Panthea Lee

Panthea Lee

International Advisory Council Member

Panthea Lee 李佩珊 is a writer, cultural worker, and transdisciplinary facilitator whose work explores what helps people remain alive to one another through rupture and dispossession. Her work investigates how different social forms, rituals, and infrastructures shape the ways people remember, tend to one another, and build shared worlds.

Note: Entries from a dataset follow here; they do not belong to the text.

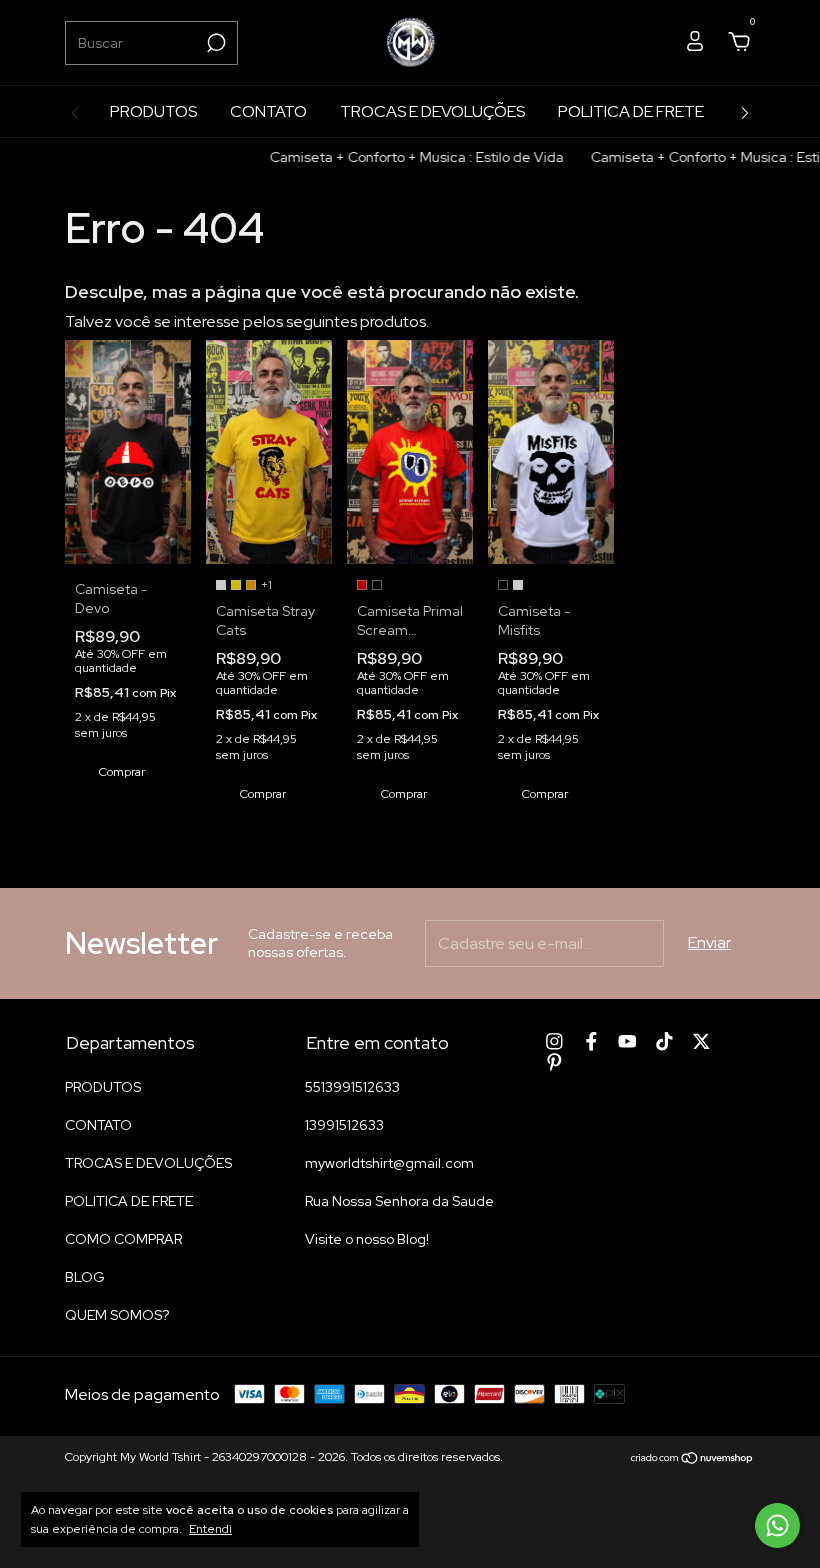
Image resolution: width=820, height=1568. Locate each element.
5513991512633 (352, 1087)
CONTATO (268, 111)
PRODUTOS (153, 111)
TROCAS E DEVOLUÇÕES (432, 111)
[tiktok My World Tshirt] (664, 1041)
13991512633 (344, 1125)
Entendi (210, 1529)
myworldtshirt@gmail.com (389, 1163)
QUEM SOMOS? (117, 1315)
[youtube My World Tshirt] (627, 1041)
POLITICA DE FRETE (631, 111)
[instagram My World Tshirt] (554, 1041)
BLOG (85, 1277)
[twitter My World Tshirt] (701, 1041)
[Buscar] (214, 43)
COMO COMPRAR (123, 1239)
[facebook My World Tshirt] (591, 1041)
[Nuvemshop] (692, 1459)
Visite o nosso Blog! (367, 1239)
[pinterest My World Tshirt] (554, 1062)
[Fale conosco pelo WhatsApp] (777, 1525)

Her perspective has been shaped by two decades of work across more than 30 countries, primarily in the Global South, much of it alongside communities navigating war, displacement, and political transition. Trained as an ethnographer—and certified as a somatic facilitator and social justice mediator—she has accompanied efforts advancing human rights, economic justice, press freedom, deliberative democracy, knowledge equity, and reparative justice. Across these worlds, she is animated by questions of how realities are made (and can be remade), how social forms constrain or nourish human possibility, and what enables people to remain alive to one another. In recent years, this inquiry has expanded into social practice art, exploring how collective rituals and participatory installations might cultivate ways of relating and imagining that contemporary life often struggles to sustain.

Panthea’s writing has appeared in publications including The Nation, In These Times, The Atlantic, ArtReview, and Harper’s Bazaar, and her work has been featured by Al Jazeera, CNN, Fast Company, and WNYC. She has held fellowships at Stanford’s Center for Comparative Studies in Race and Ethnicity and Digital Civil Society Lab, Arizona State University’s Center for Science and the Imagination, and the Narrative Initiative. From 2010–23, Panthea co-founded and led Reboot, a social design studio that worked alongside artists, grassroots movements, community organizations, governments, and international agencies to build more participatory and equitable forms of governance. She has lectured at Columbia, Harvard, McGill, The New School, and NYU. She has served as a trustee for The Laundromat Project, People Powered, DemocracyNext, and the Royal Society of Arts (RSA).

She lives in Taipei, Taiwan, on the traditional lands of the Ketagalan people.